• TASK TO COMPLETE:
Output, word for word, the lines of this listing that fall between the line with "You are a computer-use" and the line with "Instruction: Open Overview", counting both of those lines, and no others.

• DATA EXCERPTS:
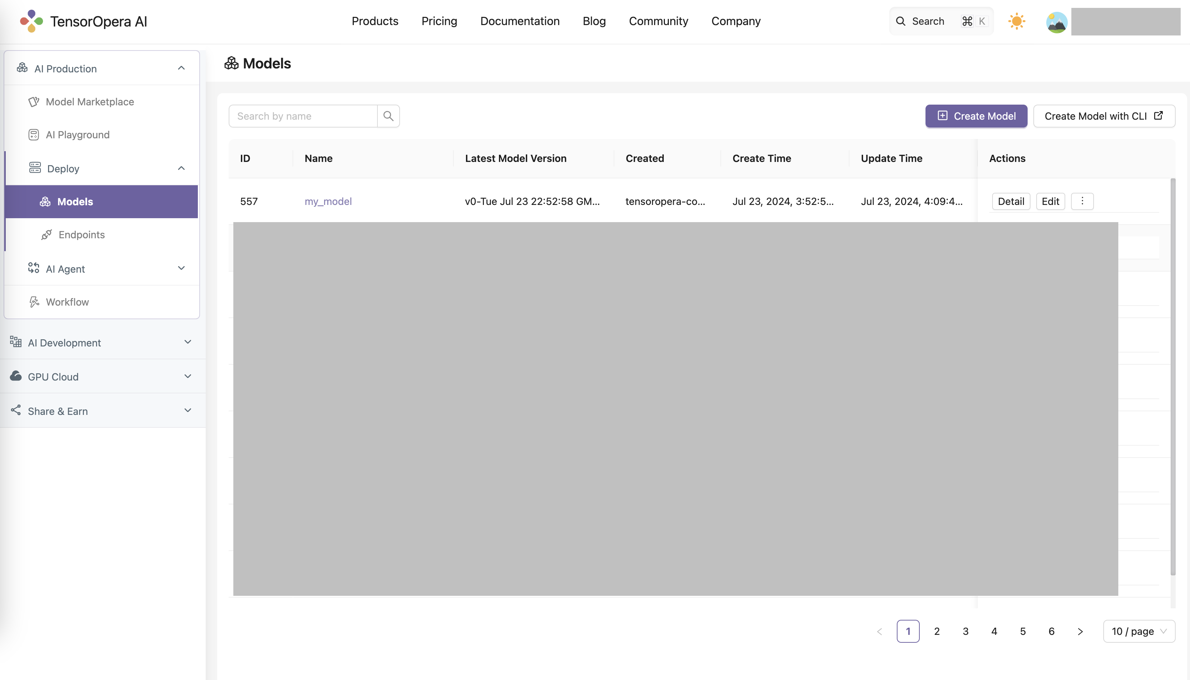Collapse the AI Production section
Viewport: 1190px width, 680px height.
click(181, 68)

...

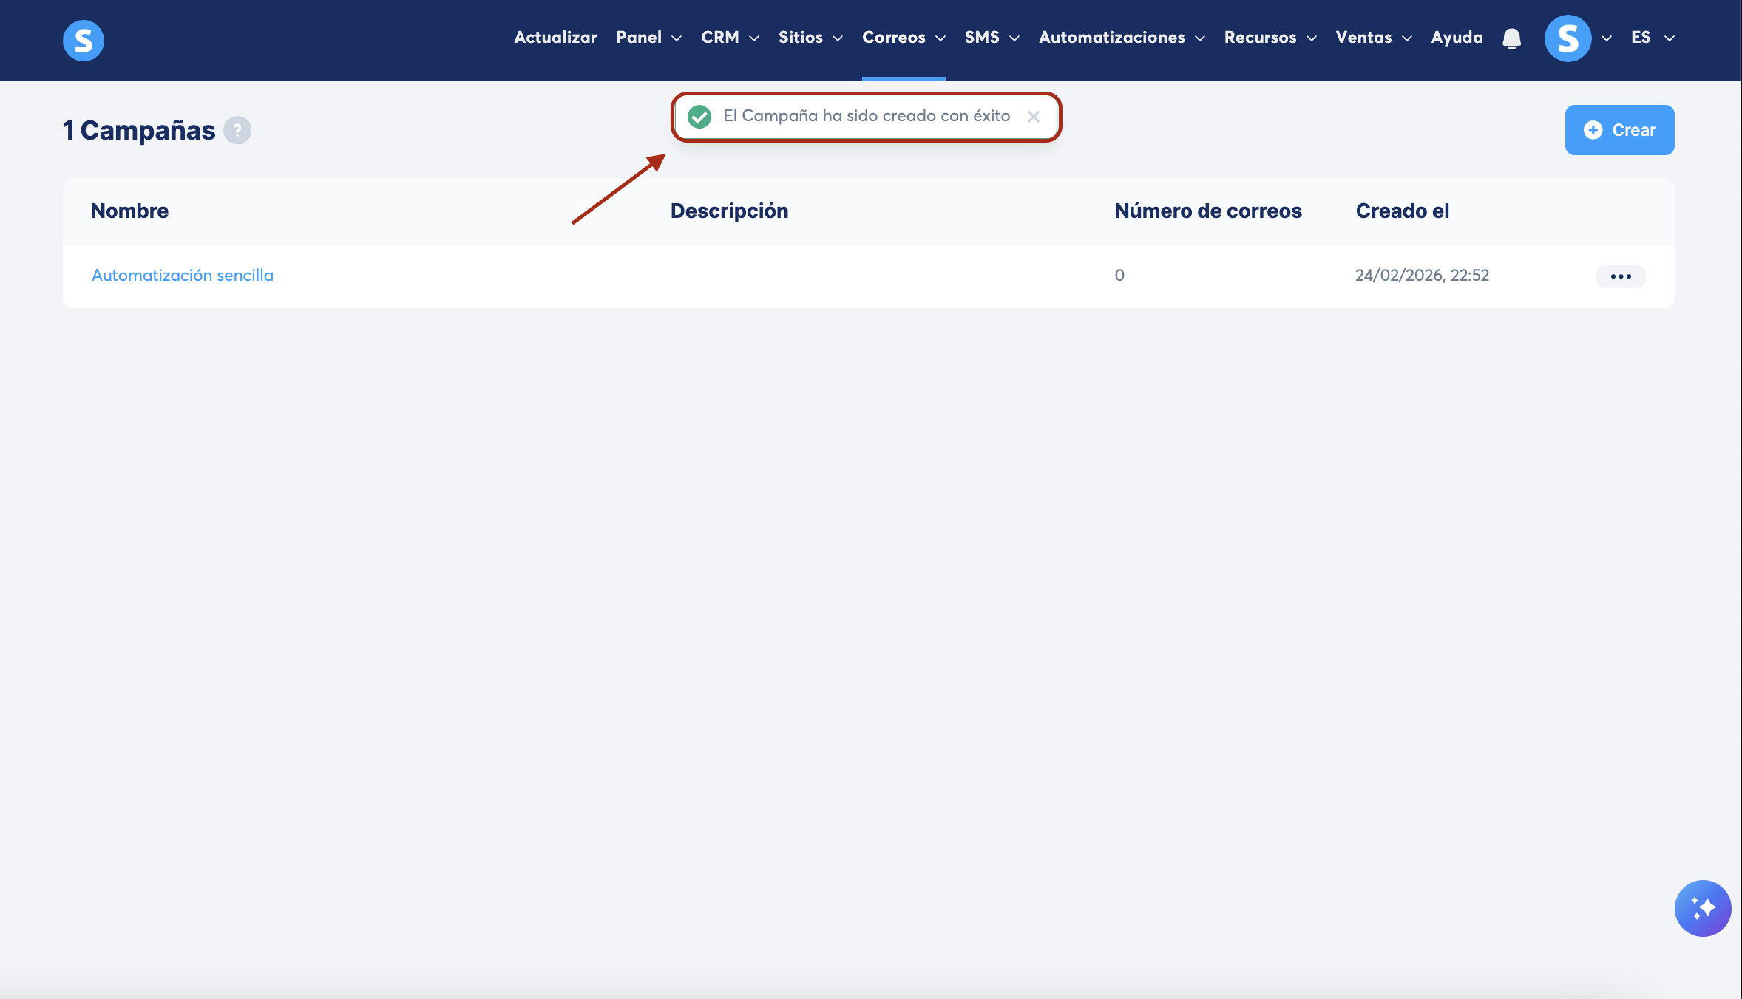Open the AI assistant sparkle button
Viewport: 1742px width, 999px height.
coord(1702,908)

--

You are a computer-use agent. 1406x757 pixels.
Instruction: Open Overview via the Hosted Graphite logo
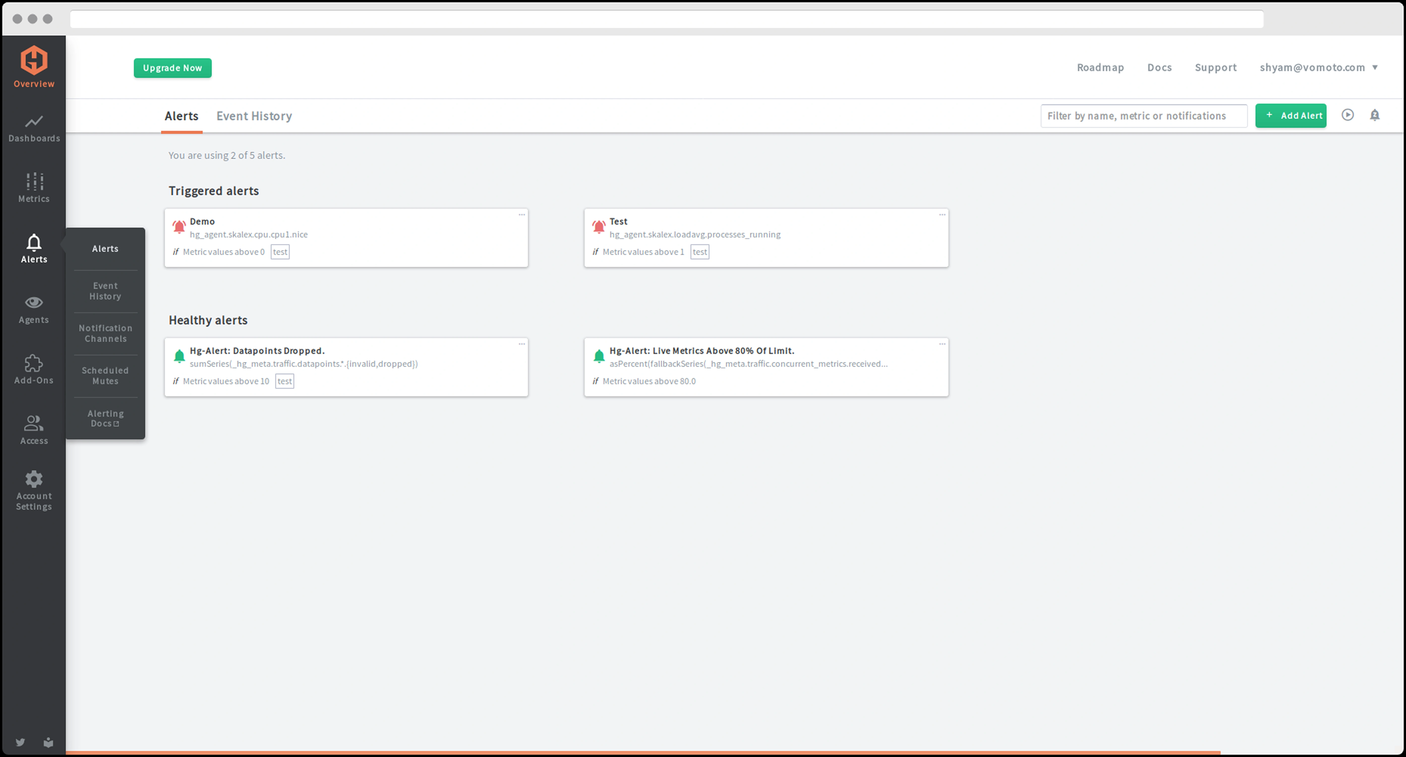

• SOLUTION:
You are a computer-use agent. 1406x757 pixels.
Instruction: Open Overview via the Hosted Graphite logo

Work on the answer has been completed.